Report Generation with Grep

bharath.gct · April 1, 2010, 9:59pm

All,

I am pretty new to Unix Environment. I am not sure if my requirement can be accomplished in Unix. I did try searching this forum and others but could not get an answer. Requirement is explained below:

I have a set of files in a folder.

file1_unload
file2_unload
file3_unload
file1_load
file2_load
file3_load
file1_dat
file2_dat
file3_dat

And each file will have similar type of input. I will just give a files output for example:
file1_unload

Started at 22:24:32
593456 records unloaded
Ended at 23:08:40

file1_load

Started at 23:09:01
Loaded records 345298
Ended at 00:12:25

You can similarly imagine values for other unload and load files. And dat files will have the data in ASCII format. Now I want a report be created which looks like the following:

file1 <file1_dat's size> 593456 22:24:32 23:08:40 00:44:08 345298 23:09:01 00:12:25 01:03:24
file2 <file2_dat's size> <Unld> <UnldSt> <UnldEd> <timeDF> <Load> <LoadSt> <LoadEd> <timeDF>
file3 <file3_dat's size> <Unld> <UnldSt> <UnldEd> <timeDF> <Load> <LoadSt> <LoadEd> <timeDF>

For better understanding, the fields in the report are:

Part of the filename (file1, file2 etc.), NOT the entire filename.
Respective dat file's size.
Unloaded records from the respective Unload file.
Start Time from the respective Unload file.
End Time from the respective Unload file.
Time Difference between 4 and 5th columns.
Loaded records from the respective Load file.
Start Time from the respective Load file.
End Time from the respective Load file.
Time Difference between 8 and 9th columns.

Let me know if this can be done in UNIX. If so, please help me do it.
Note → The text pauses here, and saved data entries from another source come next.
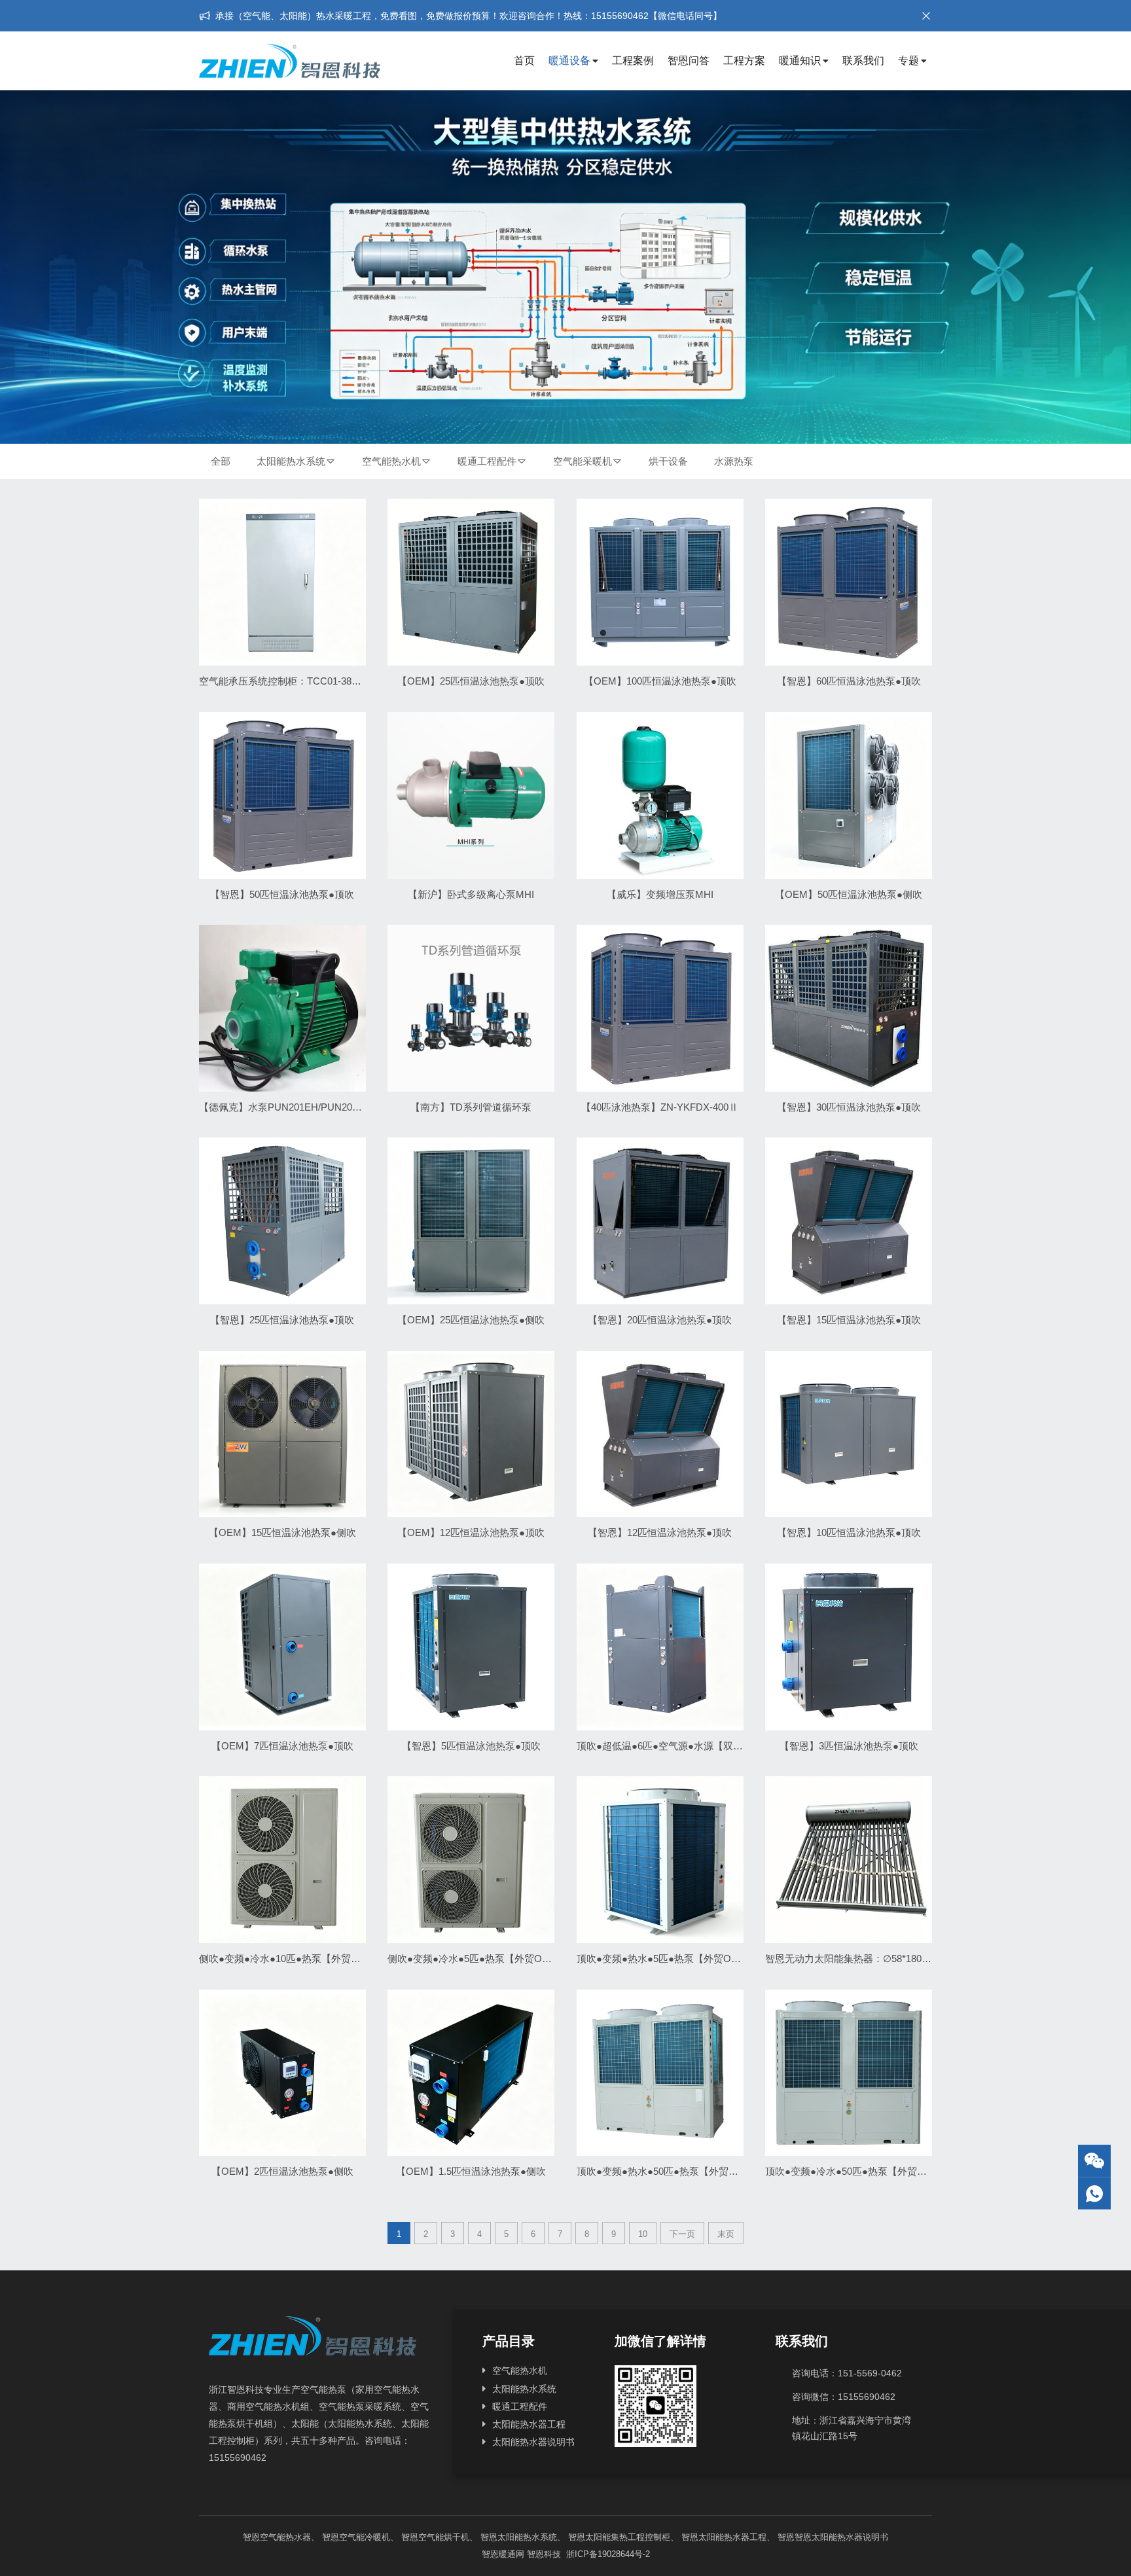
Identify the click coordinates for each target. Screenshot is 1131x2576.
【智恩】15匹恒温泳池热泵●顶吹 (849, 1319)
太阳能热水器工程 (529, 2424)
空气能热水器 (285, 2537)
Let me know for any questions on the inputs.

Thanks in advance,
Bharath

thegeek · April 1, 2010, 10:20pm

Yes you can do it, with the lot of utilities available.

But before that, what have you tried so far ?

bharath.gct · April 1, 2010, 10:34pm

Hi thegeek,

thanks for replying quickly. Here is what I am doing now. I have tried to do this, 1 column at a time, with Grep. Following are the Greps I used.

For columns 1 and 2:
ls -lrt

For Unload records: (Col 3)
grep -h " records " *_unload | awk '{print $1}'

For Unload Start and End Times: (Col 4, 5)
grep -h Started `ls -rt -1 *_unload`
grep -h Ended `ls -rt -1 *_unload`

No idea of how to get the Time Difference. (Col 6)

For Load records: (Col 7)
grep -h " records " *_load | awk '{print $3}'

For Load Start and End Times: (Col 8, 9)
grep -h Started `ls -rt -1 *_load`
grep -h Ended `ls -rt -1 *_load`

Again, No idea of how to get the Time Difference. (Col 10)

As I said in my previous post I am new to Unix and not sure of how to use the utilities, that you say are there! Pardon my ignorance.

Let me know if you need any other inputs.

Thanks
Bharath

thegeek · April 2, 2010, 2:05am

a solution using a scripting language would be a better one.. do you know any one ? then try that..

bharath.gct · April 2, 2010, 4:12pm

The only idea I have is to write a loop getting the filenames and using the above grep statements for each file and echo the results.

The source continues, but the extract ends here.